The conventional feather stabilized dart is not well adapted for maximum range and accuracy. The feather members, longitudinally aligned and presenting minimum frontal area, inefficiently utilize the propulsive power of the expelled air, since the air flows largely unused around the stem through the spaces between the feather elements. The feather elements cause unwanted friction within the launching tube, shortening the range. They are fragile and therefore not well adapted to repeated use. The shafts are of wood or plastic, and must be, for strength and dimensional stability, of relatively large diameter, and contribute substantially to aerodynamic drag, shortening the range.
These shortcomings in the prior art have long frustrated efforts to produce easily handled dart blowguns sufficiently accurate for target use capable of manufacture at reasonable cost.
With the foregoing in mind, the disadvantages of prior art blowguns are eliminated or substantially alleviated by providing an exceptionally suitable barrel made possible by the discovery of a tube construction unexpectedly exhibiting virtually every property needed for extremely accurate long range dart propulsion. Also provided are associated darts unusually adapted for launch from the tube into stable long range flight, by a brief comfortably provided puff of air.
Preferably, the launching tube is proportioned to efficiently utilize the dart launching breath, so that there is no strain upon the user even at long ranges. The exceptional rigidity and light weight of the launching tube assures accurate, predictable aiming. The unexpectably suitable tube construction, not heretofore used or suggested by the prior art, comprises a "pultruded" tube of resin impregnated filaments. The pultruded tube comprises multiple filaments of glass or other materials impregnated with cured resin. Such a tube is constructed by immersing loosely wound rope of the filaments into a reservoir of the resin, inserting the end portion of the rope about a cylindrical mandrel, and drawing it about the mandrel through an external diameter forming die to extrude excess resin and compact the filaments together. The resin is subsequently oven cured to provide the final pultruded tube.

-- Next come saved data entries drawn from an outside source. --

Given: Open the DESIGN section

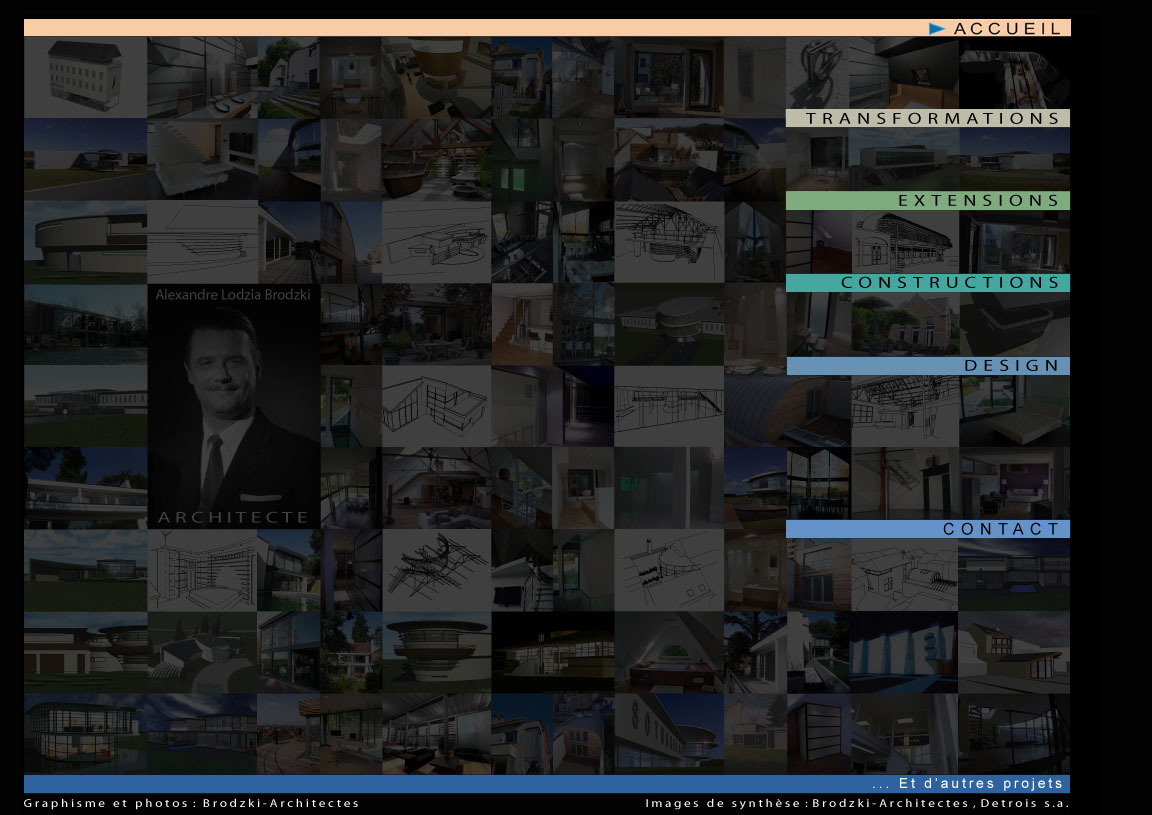Looking at the screenshot, I should click(x=1011, y=366).
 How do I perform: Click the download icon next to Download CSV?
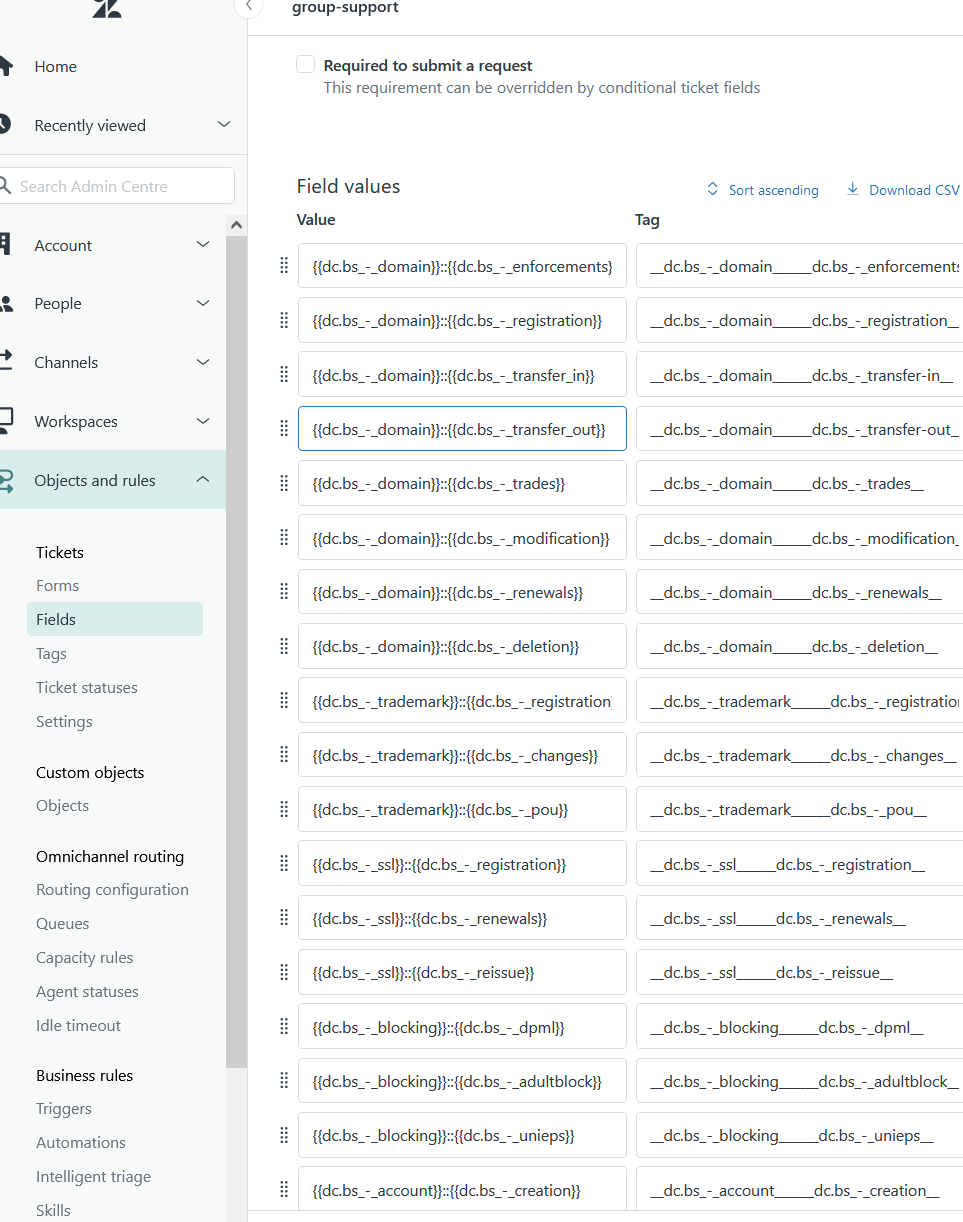click(x=852, y=189)
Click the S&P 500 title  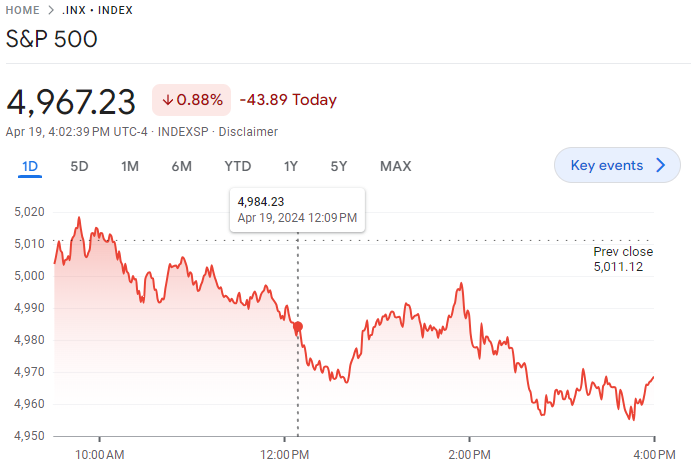52,39
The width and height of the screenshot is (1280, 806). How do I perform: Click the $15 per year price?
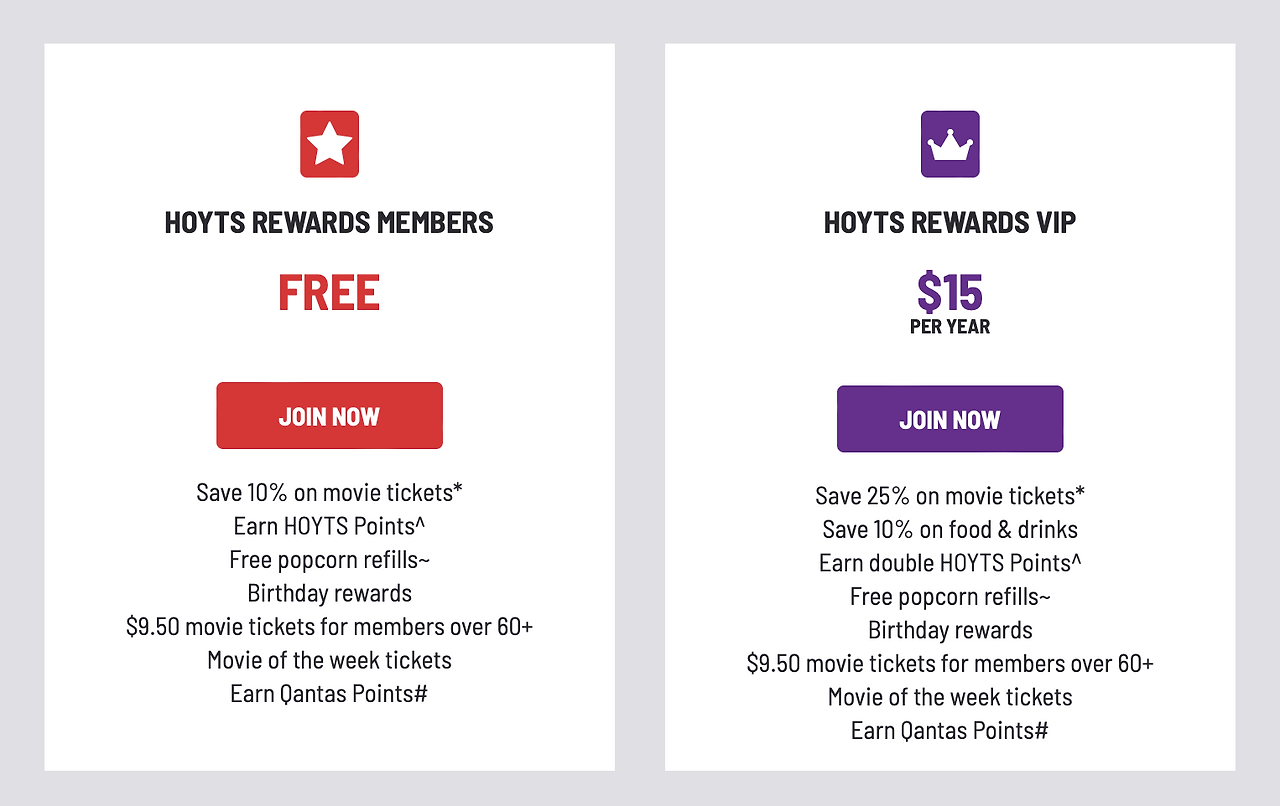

The blowgun may be operated by the engagement of the lips about the near end of the launching tube. However, it is advantageous for purposes of sanitation and aesthetics to provide an enlarged mouthpiece at the launching end of the tube adapted to contact the face of the user about his mouth, to avoid the transfer of saliva from one user to the next.
The blowgun preferably further incorporates a dart holding quiver of elastic foam affixed, preferably slideably, to or about the exterior of the launching tube, the darts being pierced into the foam.

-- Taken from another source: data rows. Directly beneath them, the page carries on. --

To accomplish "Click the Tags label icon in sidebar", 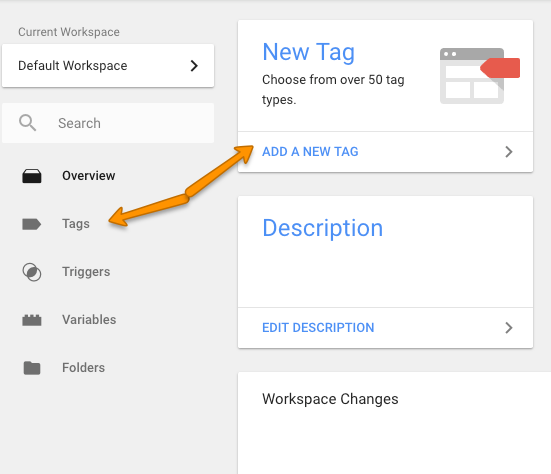I will (32, 224).
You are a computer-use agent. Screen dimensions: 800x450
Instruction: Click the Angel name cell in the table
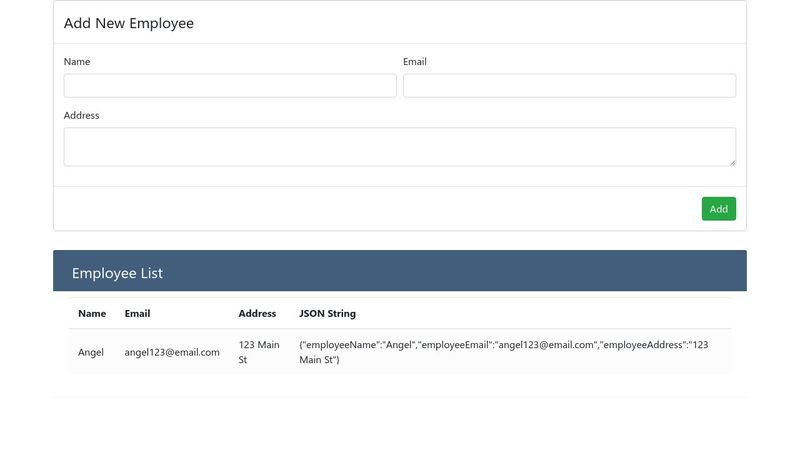(91, 352)
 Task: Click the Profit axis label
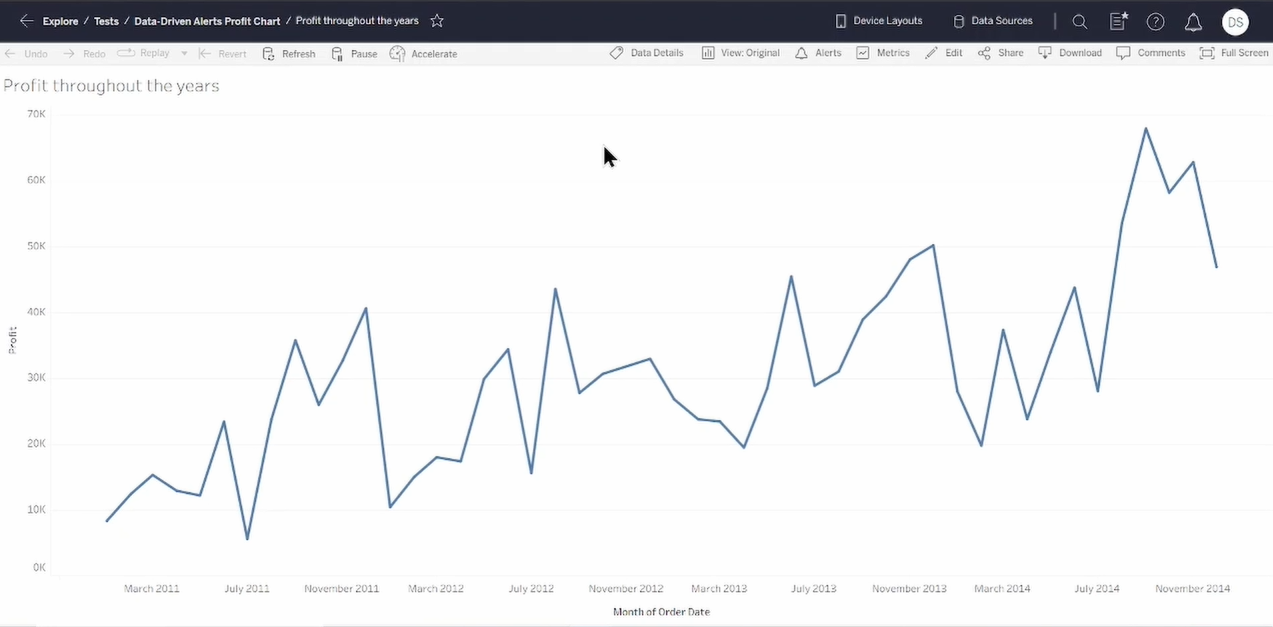pos(12,340)
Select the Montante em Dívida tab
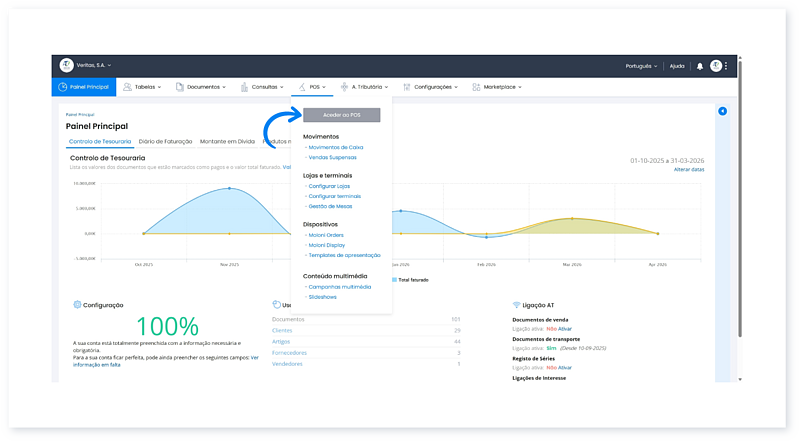800x442 pixels. [226, 142]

It is therefore a principal object of the invention to provide dart blowguns and associated darts for enjoyable, accurate target use not heretofore found in the art. Other principal objects include providing such equipment which is exceptionally durable and rugged and economical to manufacture. Other objects include the provision of sanitary mouthpiece means and convenient dart carrying means of very light weight.
In the drawings, which represent the best mode presently contemplated for carrying out the invention,
FIG. 1 is a perspective representation, drawn to a reduced scale, of a dart blowgun in accordance with the invention thereof, shown as if in target use,
FIG. 2 a longitudinal cross section of fragments of the blowgun of FIG. 1, drawn to substantially full scale,
FIG. 3 a transverse cross sectional view of the blowgun of FIG. 2 taken along line 3--3 thereof,
FIGS. 4-8 perspective representations of dart stabilizer bulbs representing five configurations thereof, drawn to the scale of FIG. 2,
FIG. 9 a representation of the dart in flight, showing the aerodynamic stabilizing forces thereon, drawn to the scale of FIG. 2, and
FIG. 10 a schematic representation of a pultrusion process for fabricating the launch tube of the blowgun, drawn to a reduced scale.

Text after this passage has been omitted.